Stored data
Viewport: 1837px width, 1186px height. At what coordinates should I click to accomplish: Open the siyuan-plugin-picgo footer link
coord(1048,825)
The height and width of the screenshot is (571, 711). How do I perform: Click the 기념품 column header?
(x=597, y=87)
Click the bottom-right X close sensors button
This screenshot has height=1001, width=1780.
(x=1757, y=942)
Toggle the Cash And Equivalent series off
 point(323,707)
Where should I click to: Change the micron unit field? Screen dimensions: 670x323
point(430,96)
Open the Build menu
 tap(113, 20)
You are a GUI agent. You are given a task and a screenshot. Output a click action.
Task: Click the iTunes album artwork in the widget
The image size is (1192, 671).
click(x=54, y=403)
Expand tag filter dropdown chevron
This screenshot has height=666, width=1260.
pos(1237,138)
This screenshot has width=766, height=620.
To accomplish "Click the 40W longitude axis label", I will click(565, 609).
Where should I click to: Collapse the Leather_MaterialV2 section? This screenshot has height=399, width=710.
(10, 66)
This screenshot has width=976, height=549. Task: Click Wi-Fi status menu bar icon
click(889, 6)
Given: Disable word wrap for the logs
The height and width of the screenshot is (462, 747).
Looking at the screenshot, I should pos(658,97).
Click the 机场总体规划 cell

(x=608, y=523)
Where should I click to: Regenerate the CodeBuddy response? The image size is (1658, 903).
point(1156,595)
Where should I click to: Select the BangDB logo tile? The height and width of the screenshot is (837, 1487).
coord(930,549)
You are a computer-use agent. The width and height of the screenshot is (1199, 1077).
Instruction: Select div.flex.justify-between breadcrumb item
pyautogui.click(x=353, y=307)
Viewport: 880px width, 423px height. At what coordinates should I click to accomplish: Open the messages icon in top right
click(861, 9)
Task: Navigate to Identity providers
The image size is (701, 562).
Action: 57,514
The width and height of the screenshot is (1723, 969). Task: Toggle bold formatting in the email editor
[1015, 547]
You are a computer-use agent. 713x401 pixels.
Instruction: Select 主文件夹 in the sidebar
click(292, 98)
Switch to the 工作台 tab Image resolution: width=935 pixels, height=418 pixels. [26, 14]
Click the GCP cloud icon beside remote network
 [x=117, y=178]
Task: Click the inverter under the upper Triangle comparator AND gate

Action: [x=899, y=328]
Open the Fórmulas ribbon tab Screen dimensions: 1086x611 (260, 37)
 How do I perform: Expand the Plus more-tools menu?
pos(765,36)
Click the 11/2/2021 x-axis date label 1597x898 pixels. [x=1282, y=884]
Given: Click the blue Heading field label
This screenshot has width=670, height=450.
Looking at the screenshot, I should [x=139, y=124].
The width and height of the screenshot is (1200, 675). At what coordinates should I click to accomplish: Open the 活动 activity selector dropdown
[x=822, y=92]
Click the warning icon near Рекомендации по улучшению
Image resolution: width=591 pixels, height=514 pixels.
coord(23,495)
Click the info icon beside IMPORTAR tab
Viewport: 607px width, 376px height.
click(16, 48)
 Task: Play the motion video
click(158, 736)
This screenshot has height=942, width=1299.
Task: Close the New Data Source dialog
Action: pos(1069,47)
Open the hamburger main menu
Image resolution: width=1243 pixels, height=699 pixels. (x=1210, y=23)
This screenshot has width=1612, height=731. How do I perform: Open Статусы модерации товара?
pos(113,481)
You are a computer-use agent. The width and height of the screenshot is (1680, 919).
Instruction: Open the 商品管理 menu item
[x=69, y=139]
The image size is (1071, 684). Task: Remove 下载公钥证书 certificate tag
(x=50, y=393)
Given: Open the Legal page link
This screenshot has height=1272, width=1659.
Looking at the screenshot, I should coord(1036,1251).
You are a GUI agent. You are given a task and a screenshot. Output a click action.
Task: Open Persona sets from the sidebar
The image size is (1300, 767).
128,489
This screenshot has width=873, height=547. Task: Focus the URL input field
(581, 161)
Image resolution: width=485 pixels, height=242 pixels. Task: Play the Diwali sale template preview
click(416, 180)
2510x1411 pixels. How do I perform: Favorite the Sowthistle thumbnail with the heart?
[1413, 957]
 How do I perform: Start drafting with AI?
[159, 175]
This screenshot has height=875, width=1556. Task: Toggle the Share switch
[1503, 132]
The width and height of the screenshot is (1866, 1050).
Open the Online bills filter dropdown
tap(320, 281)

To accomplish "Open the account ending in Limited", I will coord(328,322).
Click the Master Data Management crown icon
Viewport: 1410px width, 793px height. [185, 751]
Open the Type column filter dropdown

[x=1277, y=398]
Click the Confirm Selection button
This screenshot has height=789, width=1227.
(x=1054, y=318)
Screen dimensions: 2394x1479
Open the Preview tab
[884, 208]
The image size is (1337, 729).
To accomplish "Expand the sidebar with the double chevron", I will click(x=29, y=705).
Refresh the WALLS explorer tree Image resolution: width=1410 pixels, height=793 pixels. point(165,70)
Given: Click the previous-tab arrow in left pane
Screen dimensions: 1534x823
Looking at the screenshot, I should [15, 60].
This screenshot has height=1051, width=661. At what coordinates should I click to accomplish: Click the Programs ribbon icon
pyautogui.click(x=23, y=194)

### What you will do
Each line of the entries holding the string "axis" should be found and copied.

### Output for this exercise
To accomplish "Click the 40W longitude axis label", I will click(565, 609).
Click the 11/2/2021 x-axis date label 1597x898 pixels. [x=1282, y=884]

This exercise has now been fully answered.